His former colleague Faith Davis blogged, "He made tough work days bearable just by making me laugh. It wasn't part of my original job to help him in Studio B, but when he lost one of his assistants to budget cuts, I gladly picked up the slack. Those ended up being some of my favorite memories of working with his. He would talk about what I said on my blog, we would chat about microphones. He had some cool ones! He would tell me stories from his California days. He talked about his family and asked about mine, and we had random conversations while we worked on getting the studio set up for his sessions. He showed me how to set up the microphones, where to put the wire. Every setup was a little different. He NEVER got mad, just laughingly ragged me and made me redo it, again and again. I was so happy when I finally learned the way he wanted it and would get it right on the first try.
"He would tell you exactly how it was, and he pulled no punches, but when you were his friend, you knew he had your back. He loved God, he loved his family, and he loved his friends. It was my honor and utter privilege to have been one of the latter."

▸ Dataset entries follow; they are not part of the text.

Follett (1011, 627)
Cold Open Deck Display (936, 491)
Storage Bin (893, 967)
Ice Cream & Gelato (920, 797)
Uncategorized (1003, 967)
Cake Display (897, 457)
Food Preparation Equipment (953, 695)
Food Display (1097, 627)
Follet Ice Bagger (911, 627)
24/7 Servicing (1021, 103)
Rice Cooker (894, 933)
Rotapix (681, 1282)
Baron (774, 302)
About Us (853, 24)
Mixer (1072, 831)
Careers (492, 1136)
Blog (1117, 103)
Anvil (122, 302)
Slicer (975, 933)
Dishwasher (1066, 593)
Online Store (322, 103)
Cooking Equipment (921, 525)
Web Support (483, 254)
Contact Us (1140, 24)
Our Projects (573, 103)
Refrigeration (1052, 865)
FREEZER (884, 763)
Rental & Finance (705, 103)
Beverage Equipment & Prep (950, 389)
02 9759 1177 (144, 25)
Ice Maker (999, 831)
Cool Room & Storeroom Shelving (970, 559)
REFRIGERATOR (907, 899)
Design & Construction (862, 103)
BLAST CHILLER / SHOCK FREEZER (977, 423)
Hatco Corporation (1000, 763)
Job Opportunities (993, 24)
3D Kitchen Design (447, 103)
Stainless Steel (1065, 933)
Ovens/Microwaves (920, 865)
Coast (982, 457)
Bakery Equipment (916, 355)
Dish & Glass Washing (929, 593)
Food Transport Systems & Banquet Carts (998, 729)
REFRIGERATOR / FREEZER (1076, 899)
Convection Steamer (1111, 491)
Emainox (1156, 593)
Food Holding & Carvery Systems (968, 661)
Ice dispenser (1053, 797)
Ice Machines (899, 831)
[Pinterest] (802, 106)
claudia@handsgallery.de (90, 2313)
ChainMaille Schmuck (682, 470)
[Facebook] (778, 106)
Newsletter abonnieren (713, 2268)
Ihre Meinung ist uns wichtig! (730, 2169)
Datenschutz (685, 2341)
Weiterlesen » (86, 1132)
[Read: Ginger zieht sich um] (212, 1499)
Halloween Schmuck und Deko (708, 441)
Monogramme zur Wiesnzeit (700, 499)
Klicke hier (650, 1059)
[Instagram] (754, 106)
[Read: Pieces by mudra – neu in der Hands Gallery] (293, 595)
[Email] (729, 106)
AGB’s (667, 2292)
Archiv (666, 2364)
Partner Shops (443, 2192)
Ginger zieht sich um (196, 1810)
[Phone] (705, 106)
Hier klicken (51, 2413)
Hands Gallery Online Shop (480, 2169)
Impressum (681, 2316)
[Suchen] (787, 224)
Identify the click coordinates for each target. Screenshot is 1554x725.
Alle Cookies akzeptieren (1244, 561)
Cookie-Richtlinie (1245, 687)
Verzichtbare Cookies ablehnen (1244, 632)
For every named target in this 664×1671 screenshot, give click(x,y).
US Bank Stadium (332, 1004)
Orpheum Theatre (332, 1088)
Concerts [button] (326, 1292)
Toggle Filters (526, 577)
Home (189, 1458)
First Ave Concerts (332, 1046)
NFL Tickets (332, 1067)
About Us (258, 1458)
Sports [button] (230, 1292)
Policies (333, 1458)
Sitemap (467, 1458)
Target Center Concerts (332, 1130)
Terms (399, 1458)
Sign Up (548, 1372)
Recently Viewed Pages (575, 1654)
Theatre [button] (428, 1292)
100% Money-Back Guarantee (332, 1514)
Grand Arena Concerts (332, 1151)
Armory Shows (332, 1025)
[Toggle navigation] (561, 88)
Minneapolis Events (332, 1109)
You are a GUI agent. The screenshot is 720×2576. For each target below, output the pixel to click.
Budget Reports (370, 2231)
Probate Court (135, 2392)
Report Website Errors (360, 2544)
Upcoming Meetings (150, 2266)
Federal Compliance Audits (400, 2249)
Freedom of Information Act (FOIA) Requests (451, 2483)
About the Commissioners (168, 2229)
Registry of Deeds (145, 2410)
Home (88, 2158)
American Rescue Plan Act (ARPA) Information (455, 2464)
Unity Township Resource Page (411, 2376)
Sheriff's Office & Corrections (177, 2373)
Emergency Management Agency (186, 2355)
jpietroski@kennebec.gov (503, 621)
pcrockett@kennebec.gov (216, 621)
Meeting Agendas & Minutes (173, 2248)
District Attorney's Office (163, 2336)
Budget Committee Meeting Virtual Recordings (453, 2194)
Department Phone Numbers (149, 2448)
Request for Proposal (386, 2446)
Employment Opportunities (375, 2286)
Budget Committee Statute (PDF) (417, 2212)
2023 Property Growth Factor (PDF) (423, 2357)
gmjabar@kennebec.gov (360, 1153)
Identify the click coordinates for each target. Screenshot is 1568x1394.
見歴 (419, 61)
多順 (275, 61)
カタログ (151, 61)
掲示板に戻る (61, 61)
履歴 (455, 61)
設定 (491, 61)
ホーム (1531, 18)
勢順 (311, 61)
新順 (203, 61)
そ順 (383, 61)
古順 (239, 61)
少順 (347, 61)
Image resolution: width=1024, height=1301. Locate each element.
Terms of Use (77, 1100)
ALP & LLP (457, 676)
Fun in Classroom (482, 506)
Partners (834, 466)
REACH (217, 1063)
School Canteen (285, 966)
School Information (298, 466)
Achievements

His friend Lizzie Luna spoke to him directly on Facebook, "You always put a smile on my face and knew when I was blue even when we were worlds apart."
According to his obituary on the Eggers Funeral Home website, Dennis traveled the globe working for various bands before landing behind the mic at 88.7 WNCW. His love for bluegrass music, and the artists who produce it, quickly made him a champion of the genre. Dennis's greatest honor was being blessed enough to work with what he considered to be the greatest artists in the music industry. Whether it was in the studio, at a live show, or emceeing a festival he was always in awe of the talent before him.
Dennis leaves behind a loving family of his father and mother, John "Pete" and Ruth Ruppe. Sisters: Barbara "Nanner" Wells, Rhonda "AR" Ruppe; nieces and nephews, Jamie "Maditude's Mom" Ruppe, Dakota "Kaka" Cogdell, Johnathan "Luigi" Henson, Justin "Mario" Henson and wife Kierston "Special K;" great nieces and nephews, Madison "Maditude" Powell, Kynder, Callie "Sister", and Trevor "Oather" Cogdell. A host of loving uncles, aunts, and cousins as well as his bluegrass family and friends.
Jones left big shoes to fill for anybody who wants to play in the sandbox of radio. His light touch was to say as little as possible, all of it chocked with important content, and as quickly as possible get back to the music.
He was a hero and inspiration to many, but never wanted anybody to admire him. He was always pointing somewhere else.
His family has asked that memorials be sent to the Shriners Hospital for Children, c/o Donor Relations, 2900 Rocky Point Drive, Tampa, FL. 33607 or lovetherescue.org.
He graduated from Crest High School and studied at Western Carolina University and Limestone College.